What is being asked:
Rescale the rows from the line that contains "Phase Action (82, 951)" through the line that contains "Your Name (433, 915)", both included. Rewrite every row in that span, including those without coordinates, with each answer coordinate multiplied by 0.85 and rounded to a whole number (halves up), leave all other numbers as they are, and output only these rows.
* start *
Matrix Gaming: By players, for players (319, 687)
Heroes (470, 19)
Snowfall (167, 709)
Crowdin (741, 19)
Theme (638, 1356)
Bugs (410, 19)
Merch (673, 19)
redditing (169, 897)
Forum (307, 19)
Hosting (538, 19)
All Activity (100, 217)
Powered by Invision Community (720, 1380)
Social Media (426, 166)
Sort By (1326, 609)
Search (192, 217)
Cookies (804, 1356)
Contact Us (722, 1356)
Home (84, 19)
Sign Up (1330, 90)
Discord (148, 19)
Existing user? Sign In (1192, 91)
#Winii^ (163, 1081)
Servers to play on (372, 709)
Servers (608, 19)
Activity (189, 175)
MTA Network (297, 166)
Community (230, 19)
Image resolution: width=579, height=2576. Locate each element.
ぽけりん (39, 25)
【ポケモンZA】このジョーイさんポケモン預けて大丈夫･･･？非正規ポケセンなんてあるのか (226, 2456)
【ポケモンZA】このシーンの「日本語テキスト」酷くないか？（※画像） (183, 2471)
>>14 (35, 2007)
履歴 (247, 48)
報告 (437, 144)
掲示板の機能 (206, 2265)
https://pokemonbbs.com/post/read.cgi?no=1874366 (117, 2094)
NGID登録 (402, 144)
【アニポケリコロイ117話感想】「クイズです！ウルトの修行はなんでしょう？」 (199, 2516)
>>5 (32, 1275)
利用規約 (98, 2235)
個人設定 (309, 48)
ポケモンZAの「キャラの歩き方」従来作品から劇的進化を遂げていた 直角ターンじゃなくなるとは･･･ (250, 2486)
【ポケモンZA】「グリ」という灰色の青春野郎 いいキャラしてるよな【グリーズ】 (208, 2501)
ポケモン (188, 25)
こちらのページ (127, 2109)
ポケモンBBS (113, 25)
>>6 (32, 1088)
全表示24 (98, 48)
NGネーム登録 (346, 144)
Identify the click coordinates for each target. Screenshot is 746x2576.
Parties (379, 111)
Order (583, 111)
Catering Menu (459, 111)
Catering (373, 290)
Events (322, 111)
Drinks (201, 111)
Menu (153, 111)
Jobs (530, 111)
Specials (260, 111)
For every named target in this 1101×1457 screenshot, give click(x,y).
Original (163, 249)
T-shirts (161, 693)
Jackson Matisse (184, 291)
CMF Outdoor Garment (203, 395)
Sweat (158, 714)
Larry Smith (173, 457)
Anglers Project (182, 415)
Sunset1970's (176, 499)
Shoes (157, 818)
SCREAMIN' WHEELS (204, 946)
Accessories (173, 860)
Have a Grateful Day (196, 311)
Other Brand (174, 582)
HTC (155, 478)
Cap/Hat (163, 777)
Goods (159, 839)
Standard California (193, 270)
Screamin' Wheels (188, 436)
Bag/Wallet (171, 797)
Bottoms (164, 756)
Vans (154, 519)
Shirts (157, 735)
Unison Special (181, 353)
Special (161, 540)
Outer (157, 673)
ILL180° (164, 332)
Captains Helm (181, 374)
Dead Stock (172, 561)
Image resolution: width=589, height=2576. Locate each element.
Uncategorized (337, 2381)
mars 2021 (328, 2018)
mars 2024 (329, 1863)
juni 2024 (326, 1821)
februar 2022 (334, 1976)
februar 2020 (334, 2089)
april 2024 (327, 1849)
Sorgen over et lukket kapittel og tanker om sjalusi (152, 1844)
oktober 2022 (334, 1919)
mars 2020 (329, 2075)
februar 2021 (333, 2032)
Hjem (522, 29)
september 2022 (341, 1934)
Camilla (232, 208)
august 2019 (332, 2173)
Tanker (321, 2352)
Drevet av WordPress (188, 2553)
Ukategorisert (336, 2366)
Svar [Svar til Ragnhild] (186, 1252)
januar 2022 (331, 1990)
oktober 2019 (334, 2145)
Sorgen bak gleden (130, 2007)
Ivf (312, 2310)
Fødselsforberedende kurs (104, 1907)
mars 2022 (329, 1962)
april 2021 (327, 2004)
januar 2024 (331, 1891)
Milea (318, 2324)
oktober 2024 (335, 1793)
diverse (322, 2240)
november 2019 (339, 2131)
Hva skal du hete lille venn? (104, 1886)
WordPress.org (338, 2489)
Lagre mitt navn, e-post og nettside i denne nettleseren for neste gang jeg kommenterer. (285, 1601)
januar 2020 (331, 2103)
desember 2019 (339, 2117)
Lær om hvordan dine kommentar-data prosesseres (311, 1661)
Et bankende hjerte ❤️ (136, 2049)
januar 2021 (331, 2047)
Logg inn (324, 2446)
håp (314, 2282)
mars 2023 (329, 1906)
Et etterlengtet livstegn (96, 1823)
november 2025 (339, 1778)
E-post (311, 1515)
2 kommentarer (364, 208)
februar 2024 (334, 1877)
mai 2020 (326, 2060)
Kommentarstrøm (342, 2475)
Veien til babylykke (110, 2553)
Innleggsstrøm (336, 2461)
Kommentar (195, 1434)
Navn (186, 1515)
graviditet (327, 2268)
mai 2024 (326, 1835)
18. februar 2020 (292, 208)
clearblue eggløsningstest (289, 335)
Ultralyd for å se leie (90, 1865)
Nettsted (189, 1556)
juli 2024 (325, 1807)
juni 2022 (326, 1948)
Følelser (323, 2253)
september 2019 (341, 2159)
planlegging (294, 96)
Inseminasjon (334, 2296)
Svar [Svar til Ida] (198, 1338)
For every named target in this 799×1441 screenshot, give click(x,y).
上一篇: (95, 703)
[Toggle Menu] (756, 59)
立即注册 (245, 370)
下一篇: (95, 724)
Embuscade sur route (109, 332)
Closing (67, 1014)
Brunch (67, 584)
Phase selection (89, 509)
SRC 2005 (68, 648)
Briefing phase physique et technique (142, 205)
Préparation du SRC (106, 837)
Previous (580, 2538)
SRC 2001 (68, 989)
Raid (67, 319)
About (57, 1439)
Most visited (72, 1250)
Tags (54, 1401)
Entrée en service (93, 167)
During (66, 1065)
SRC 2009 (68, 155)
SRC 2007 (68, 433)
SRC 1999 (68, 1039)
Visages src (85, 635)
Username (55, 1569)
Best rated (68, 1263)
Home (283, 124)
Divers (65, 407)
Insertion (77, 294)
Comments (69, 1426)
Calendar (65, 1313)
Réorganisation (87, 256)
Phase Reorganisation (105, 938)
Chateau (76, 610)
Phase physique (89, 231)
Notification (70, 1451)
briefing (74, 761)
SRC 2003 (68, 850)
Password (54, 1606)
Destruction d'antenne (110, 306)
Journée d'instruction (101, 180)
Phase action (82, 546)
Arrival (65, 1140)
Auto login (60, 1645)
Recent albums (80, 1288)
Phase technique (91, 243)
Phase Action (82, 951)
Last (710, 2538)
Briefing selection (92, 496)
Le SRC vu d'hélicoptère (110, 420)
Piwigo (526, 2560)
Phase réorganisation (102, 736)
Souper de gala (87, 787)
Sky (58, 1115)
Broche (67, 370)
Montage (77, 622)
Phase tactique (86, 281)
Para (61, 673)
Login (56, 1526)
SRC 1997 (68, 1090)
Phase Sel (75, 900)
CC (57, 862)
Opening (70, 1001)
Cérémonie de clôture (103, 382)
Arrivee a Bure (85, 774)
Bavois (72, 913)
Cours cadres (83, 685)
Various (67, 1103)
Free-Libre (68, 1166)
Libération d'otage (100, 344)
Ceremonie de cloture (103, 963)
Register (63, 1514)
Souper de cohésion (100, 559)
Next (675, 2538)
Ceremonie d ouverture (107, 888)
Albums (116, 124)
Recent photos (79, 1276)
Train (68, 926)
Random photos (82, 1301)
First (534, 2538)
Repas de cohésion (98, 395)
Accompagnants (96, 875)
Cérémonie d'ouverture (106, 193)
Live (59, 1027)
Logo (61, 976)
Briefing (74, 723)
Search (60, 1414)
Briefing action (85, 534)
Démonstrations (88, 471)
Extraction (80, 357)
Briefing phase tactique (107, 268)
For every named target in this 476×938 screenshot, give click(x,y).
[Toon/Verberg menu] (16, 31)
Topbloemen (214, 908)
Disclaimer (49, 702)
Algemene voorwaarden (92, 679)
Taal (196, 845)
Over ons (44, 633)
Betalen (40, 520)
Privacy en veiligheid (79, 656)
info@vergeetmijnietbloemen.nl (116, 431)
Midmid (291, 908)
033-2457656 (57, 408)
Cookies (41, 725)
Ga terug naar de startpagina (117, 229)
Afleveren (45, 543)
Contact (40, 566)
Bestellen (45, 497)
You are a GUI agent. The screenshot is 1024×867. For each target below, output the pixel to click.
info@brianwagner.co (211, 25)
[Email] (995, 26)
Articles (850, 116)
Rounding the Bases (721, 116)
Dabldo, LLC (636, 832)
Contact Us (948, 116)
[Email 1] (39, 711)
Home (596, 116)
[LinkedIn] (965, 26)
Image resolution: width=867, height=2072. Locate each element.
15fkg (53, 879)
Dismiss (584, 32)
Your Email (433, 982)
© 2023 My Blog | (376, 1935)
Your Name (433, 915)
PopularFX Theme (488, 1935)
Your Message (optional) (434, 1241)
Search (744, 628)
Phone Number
* end *
Output of the task:
Phase Action (70, 808)
Last (604, 2157)
Briefing selection (78, 422)
Le SRC vu d'hélicoptère (94, 357)
Piwigo (447, 2176)
Phase réorganisation (87, 626)
Souper de gala (74, 669)
Sky (49, 948)
Broche (57, 315)
Montage (65, 529)
Phase tactique (73, 239)
Para (52, 572)
Login (48, 1297)
SRC 1997 (58, 927)
Phase Sel (64, 765)
CC (48, 733)
Opening (60, 851)
Cérémonie de clôture (88, 325)
Arrivee a Bure (72, 658)
Bavois (61, 776)
Cours cadres (71, 582)
Various (57, 938)
Free-Libre (58, 991)
Libération d'otage (85, 292)
Ceremonie de cloture (88, 819)
Register (54, 1287)
Souper de cohésion (85, 475)
Next (574, 2157)
Ceremonie d ouverture (91, 755)
Albums (99, 105)
Recent photos (67, 1085)
Train (58, 787)
Random photos (70, 1106)
First (454, 2157)
Repas de cohésion (83, 336)
Accompagnants (82, 744)
Cérémonie d'ouverture (90, 164)
Live (50, 873)
Logo (52, 830)
Briefing (63, 615)
Search (51, 1202)
Briefing action (72, 454)
Démonstrations (75, 400)
Extraction (68, 303)
Briefing phase tactique (91, 228)
For every named target in this 476×938 screenshot, give click(x,y).
[Toon/Verberg menu] (14, 26)
Topbloemen (182, 772)
Disclaimer (42, 597)
Algemene voorwaarden (78, 577)
Taal (167, 718)
Over ons (37, 538)
Betalen (34, 442)
Privacy en veiligheid (67, 558)
info@vergeetmijnietbloemen.nl (99, 366)
Midmid (247, 772)
033-2457656 (48, 347)
Cookies (35, 616)
Ga terug naar de startpagina (99, 195)
Afleveren (38, 462)
Contact (34, 481)
Bestellen (38, 422)
You are a GUI agent. The screenshot is 1024×867. For each target below, output the pixel to click.
info@brianwagner.co (179, 21)
[Email] (846, 22)
Articles (723, 99)
Rounding the Bases (613, 99)
Dabldo, LLC (541, 707)
Contact Us (806, 99)
[Email 1] (33, 604)
Home (507, 99)
[LinkedIn] (820, 22)
Image resolution: width=867, height=2072. Locate each element.
15fkg (45, 747)
Dismiss (496, 27)
Your Email (368, 835)
© 2023 My Blog | (320, 1645)
Your Name (368, 778)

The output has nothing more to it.